When I graduated college and lined up a job, I bought my first real new car— a 1973 MG Midget, that cost $2,700. On the day I drove it home from the dealer I parked it over at my brother’s house. I got into his station wagon to run an errand and backing up, I crashed into my own new car, denting the grill. The dent remained as long as I owned the vehicle as a perpetual reminder of the price of unbridled impatience.
My mother’s initial comment was that the MG, “Looked like a damn roller skate.” But I was too excited about my “sports car” to be discouraged. The car had a clutch about the size of a tea saucer and I found that it needed to replaced semiannually if you habitually rode the clutch as I did. I had successfully changed the Fairlane’s clutch and despite a box of left over parts, it ran, but the Midget’s metric motor was beyond me. You had to be a left-handed, double-jointed Australian marsupial monkey to work on that car. The engine had to be pulled just to change the oil. Three clutches later I became closer than I ever wanted to be with Harold, my English mechanic, although I rather liked telling people that I had an English mechanic and Harold certainly enjoyed taking my Yank money.
One night my friend Al and I took the MG to a dive in Memphis — Bad Bob’s. We saw Jerry Lee Lewis pick a fight with some guy at the bar and decided it was a good time to leave. On the way home I hit a slick spot in the road skidding into a very soggy field. The Midget was buried in mud up to the windows and we had to take the top down just to get out. We woke up a farmer and paid him 10 bucks to pull us out with his tractor. The tractor had a cotton planter gizmo attached to the front which scratched the right front fender of the Midget, but it was worth it to get out of there. My feelings about cars were beginning to change
A year later I moved to Florida and driving the Midget through Tallahassee on my way to visit my future wife, Diane, I noticed rain drops on the windshield. I turned on the wipers and they smeared the drops which were not rain at all, but motor oil. Motor oil drops on your windshield is usually a very bad sign. Suddenly all the idiot lights went on and the gauges went berserk like a slot machine hitting the jackpot. The MG had thrown a rod and needed a complete engine transplant. I was real upset. From at point on autos became objects of fear and loathing.
Three weeks and $500 dollars later, I took the bus to Tallahassee to pick up the car. Diane rode back with me to Daytona and two hours outside of Tallahassee the MG started making a roaring sound. I discovered that the muffler had worked its way loose when they replaced the engine. We pulled into a gas station that was attended by a couple of goofy adolescents and talked them in to letting me use the service bay to fix the muffler. It was getting late and I worked frantically on the muffler, burning my arm. A local Lothario cruised by, checking out the MG, and especially Diane who was asleep in the Midget. I was oblivious to everything except the muffler and when the guy walked up and said, “Looks like she’s about had it.” I assumed he was talking about the MG, not Diane and I said, “Nahh, a little tightening and she’ll fine.”

:: Complete the following ::
**a.** Retype the part of the MG Midget story between "My mother’s initial" and "my Yank money.", inclusive.
**b.** Answer these questions from the MG Midget story:
(i) How much did the 1973 MG Midget cost?
(ii) What was the name of the dive in Memphis?
(iii) How much did the farmer get paid to pull the car out of the field?

:: Dataset extract ::
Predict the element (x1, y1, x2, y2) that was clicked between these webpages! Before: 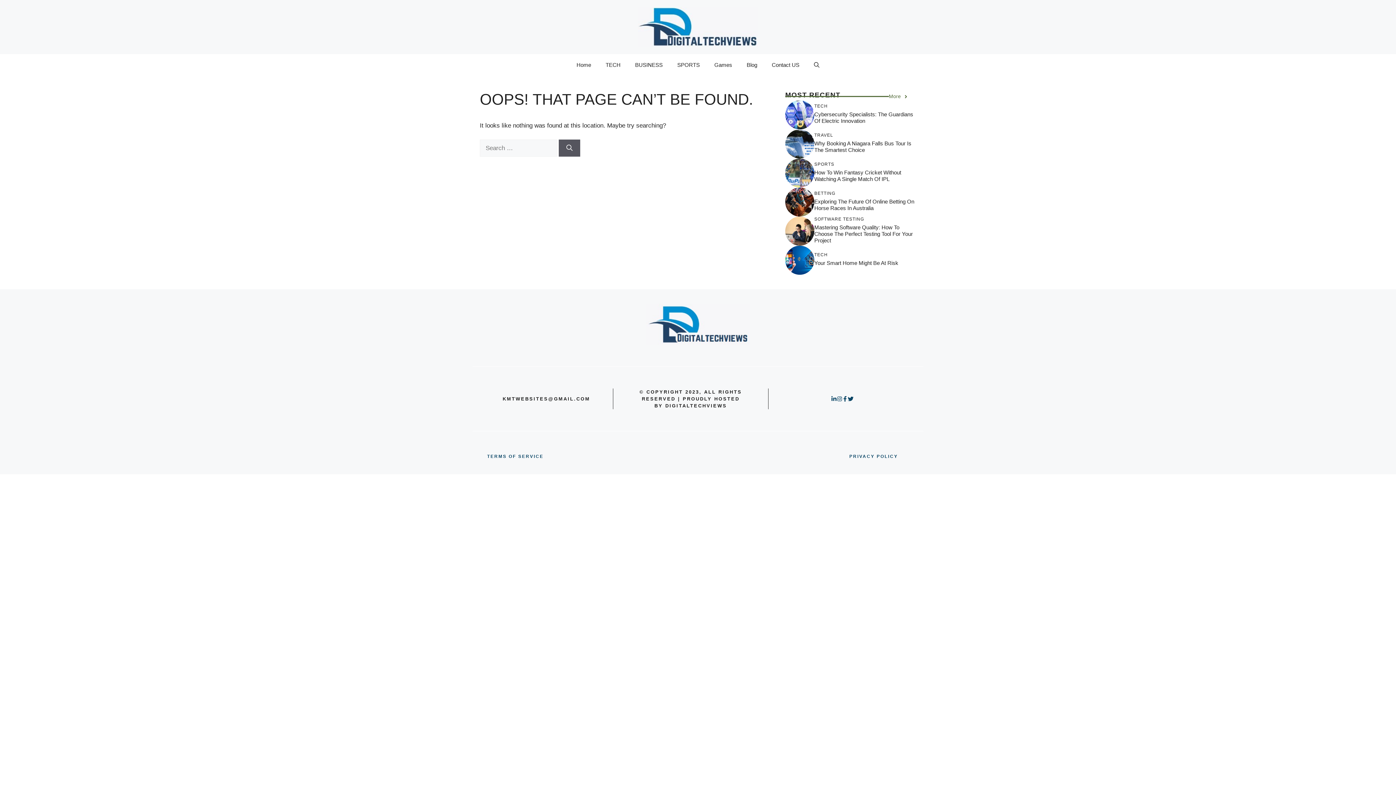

:: Results for the exercise ::
**a.**
My mother’s initial comment was that the MG, “Looked like a damn roller skate.” But I was too excited about my “sports car” to be discouraged. The car had a clutch about the size of a tea saucer and I found that it needed to replaced semiannually if you habitually rode the clutch as I did. I had successfully changed the Fairlane’s clutch and despite a box of left over parts, it ran, but the Midget’s metric motor was beyond me. You had to be a left-handed, double-jointed Australian marsupial monkey to work on that car. The engine had to be pulled just to change the oil. Three clutches later I became closer than I ever wanted to be with Harold, my English mechanic, although I rather liked telling people that I had an English mechanic and Harold certainly enjoyed taking my Yank money.

**b.**
(i) $2,700
(ii) Bad Bob's
(iii) 10 bucks